══ PROVIDED MATERIAL ══

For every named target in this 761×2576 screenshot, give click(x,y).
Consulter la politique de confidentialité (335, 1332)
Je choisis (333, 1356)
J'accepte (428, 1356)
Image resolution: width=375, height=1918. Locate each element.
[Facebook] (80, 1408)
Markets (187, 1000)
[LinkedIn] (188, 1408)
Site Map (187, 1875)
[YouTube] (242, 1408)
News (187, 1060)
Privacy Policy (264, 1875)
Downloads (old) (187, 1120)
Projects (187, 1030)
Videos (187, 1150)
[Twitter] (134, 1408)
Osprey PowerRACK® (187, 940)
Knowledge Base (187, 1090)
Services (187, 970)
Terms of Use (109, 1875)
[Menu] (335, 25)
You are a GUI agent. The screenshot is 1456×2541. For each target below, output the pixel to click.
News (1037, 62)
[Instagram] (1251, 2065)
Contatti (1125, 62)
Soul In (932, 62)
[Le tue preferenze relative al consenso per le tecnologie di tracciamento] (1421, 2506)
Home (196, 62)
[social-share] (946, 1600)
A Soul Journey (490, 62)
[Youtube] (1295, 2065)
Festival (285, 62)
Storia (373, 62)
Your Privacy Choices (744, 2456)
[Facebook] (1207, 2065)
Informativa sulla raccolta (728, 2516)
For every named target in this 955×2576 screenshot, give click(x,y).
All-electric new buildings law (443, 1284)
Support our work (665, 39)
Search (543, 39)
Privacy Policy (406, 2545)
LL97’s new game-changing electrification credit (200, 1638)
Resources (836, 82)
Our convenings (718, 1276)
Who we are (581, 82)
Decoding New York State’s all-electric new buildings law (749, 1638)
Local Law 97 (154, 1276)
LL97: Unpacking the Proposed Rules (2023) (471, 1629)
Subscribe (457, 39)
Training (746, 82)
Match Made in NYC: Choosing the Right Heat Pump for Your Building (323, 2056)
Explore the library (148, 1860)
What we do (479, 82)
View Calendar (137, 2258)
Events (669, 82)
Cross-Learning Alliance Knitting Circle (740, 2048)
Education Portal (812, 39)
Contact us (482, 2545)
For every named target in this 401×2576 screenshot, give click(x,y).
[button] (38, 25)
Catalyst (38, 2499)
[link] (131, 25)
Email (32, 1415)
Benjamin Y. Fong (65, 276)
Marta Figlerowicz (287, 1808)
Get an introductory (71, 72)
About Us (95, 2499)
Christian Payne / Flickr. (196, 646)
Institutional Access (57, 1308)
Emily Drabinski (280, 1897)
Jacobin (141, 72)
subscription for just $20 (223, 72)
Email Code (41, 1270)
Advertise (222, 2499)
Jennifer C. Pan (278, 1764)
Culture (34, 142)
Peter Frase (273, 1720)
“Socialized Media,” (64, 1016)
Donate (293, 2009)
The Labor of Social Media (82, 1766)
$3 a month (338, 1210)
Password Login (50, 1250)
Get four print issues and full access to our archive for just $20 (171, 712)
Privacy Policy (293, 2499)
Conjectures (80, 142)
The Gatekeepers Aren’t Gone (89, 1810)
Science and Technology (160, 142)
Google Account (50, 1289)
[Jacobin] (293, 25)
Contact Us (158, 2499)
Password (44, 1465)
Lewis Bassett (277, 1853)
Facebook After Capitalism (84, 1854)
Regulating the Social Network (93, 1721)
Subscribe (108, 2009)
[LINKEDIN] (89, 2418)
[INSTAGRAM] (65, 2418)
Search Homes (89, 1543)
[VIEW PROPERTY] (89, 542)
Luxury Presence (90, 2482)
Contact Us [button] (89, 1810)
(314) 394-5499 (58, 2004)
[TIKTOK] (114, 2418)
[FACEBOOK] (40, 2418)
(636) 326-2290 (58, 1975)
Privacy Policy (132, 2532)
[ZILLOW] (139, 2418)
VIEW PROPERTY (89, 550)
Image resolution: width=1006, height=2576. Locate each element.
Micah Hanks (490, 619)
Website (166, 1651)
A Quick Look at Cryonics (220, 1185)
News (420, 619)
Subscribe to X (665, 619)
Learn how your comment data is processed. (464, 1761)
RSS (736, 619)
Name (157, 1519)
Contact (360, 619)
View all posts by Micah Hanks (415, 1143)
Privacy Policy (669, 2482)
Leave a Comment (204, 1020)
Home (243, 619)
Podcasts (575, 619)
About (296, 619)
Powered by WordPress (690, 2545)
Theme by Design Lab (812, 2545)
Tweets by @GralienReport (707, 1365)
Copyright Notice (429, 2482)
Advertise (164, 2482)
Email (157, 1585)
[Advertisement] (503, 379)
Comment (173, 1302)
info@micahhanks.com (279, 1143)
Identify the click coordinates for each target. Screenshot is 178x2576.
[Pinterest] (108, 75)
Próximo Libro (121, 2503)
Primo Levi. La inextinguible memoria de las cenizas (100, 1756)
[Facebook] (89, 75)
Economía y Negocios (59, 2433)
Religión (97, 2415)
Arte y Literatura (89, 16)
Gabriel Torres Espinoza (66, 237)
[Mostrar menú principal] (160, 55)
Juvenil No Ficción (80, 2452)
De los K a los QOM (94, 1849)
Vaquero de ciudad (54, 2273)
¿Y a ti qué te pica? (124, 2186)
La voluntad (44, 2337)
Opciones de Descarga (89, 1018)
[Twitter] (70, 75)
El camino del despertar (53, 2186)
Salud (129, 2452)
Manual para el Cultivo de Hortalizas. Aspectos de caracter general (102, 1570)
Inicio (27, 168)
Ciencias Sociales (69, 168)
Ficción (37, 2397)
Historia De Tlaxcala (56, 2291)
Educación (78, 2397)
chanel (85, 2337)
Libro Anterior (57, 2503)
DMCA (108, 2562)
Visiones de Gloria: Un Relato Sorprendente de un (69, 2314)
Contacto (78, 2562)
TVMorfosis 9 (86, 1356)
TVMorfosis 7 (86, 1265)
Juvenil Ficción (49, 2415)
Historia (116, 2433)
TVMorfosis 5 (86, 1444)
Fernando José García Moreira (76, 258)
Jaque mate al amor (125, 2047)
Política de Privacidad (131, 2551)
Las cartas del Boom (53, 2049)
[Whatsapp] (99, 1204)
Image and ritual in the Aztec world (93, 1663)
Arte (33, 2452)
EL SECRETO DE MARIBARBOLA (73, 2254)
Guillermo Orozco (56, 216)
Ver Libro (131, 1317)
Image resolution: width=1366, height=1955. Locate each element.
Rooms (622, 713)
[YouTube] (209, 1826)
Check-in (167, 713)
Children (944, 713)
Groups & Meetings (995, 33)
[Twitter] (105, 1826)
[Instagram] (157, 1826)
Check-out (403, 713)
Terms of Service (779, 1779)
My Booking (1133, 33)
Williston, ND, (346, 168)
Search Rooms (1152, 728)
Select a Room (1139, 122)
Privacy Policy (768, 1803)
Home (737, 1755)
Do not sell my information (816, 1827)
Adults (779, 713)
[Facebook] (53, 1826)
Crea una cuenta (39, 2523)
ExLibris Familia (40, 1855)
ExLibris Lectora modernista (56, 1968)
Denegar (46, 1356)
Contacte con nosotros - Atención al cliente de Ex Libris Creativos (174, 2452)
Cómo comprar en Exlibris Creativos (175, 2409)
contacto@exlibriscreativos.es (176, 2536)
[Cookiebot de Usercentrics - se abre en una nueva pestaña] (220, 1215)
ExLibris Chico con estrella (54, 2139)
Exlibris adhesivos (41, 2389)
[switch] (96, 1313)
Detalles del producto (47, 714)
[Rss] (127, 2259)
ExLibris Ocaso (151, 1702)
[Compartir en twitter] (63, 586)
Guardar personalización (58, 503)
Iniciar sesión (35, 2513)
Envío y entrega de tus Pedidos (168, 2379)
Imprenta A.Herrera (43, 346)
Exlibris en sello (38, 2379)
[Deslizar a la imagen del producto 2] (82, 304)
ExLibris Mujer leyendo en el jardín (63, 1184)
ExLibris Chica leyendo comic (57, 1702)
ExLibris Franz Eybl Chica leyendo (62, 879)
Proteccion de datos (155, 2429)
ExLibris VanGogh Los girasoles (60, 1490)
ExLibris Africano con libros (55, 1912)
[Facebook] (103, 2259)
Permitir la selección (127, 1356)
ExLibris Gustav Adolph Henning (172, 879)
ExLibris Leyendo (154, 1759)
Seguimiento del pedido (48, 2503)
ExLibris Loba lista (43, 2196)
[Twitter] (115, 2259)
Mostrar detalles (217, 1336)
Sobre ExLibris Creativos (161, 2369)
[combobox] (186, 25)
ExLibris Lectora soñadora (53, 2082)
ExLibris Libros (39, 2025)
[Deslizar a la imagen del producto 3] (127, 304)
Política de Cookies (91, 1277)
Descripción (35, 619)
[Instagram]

═══

- THE TASK:
A word-for-word copy of the lines above from the one with "Institutional Access (57, 1308)" through the one with "El camino del despertar (53, 2186)", inclusive, is the only output wanted.

- ANSWER SECTION:
Institutional Access (57, 1308)
Emily Drabinski (280, 1897)
Jacobin (141, 72)
subscription for just $20 (223, 72)
Email Code (41, 1270)
Advertise (222, 2499)
Jennifer C. Pan (278, 1764)
Culture (34, 142)
Peter Frase (273, 1720)
“Socialized Media,” (64, 1016)
Donate (293, 2009)
The Labor of Social Media (82, 1766)
$3 a month (338, 1210)
Password Login (50, 1250)
Get four print issues and full access to our archive for just $20 (171, 712)
Privacy Policy (293, 2499)
Conjectures (80, 142)
The Gatekeepers Aren’t Gone (89, 1810)
Science and Technology (160, 142)
Google Account (50, 1289)
[Jacobin] (293, 25)
Contact Us (158, 2499)
Password (44, 1465)
Lewis Bassett (277, 1853)
Facebook After Capitalism (84, 1854)
Regulating the Social Network (93, 1721)
Subscribe (108, 2009)
[LINKEDIN] (89, 2418)
[INSTAGRAM] (65, 2418)
Search Homes (89, 1543)
[VIEW PROPERTY] (89, 542)
Luxury Presence (90, 2482)
Contact Us [button] (89, 1810)
(314) 394-5499 (58, 2004)
[TIKTOK] (114, 2418)
[FACEBOOK] (40, 2418)
(636) 326-2290 (58, 1975)
Privacy Policy (132, 2532)
[ZILLOW] (139, 2418)
VIEW PROPERTY (89, 550)
Image resolution: width=1006, height=2576. Locate each element.
Micah Hanks (490, 619)
Website (166, 1651)
A Quick Look at Cryonics (220, 1185)
News (420, 619)
Subscribe to X (665, 619)
Learn how your comment data is processed. (464, 1761)
RSS (736, 619)
Name (157, 1519)
Contact (360, 619)
View all posts by Micah Hanks (415, 1143)
Privacy Policy (669, 2482)
Leave a Comment (204, 1020)
Home (243, 619)
Podcasts (575, 619)
About (296, 619)
Powered by WordPress (690, 2545)
Theme by Design Lab (812, 2545)
Tweets by @GralienReport (707, 1365)
Copyright Notice (429, 2482)
Advertise (164, 2482)
Email (157, 1585)
[Advertisement] (503, 379)
Comment (173, 1302)
info@micahhanks.com (279, 1143)
Identify the click coordinates for each target. Screenshot is 178x2576.
[Pinterest] (108, 75)
Próximo Libro (121, 2503)
Primo Levi. La inextinguible memoria de las cenizas (100, 1756)
[Facebook] (89, 75)
Economía y Negocios (59, 2433)
Religión (97, 2415)
Arte y Literatura (89, 16)
Gabriel Torres Espinoza (66, 237)
[Mostrar menú principal] (160, 55)
Juvenil No Ficción (80, 2452)
De los K a los QOM (94, 1849)
Vaquero de ciudad (54, 2273)
¿Y a ti qué te pica? (124, 2186)
La voluntad (44, 2337)
Opciones de Descarga (89, 1018)
[Twitter] (70, 75)
El camino del despertar (53, 2186)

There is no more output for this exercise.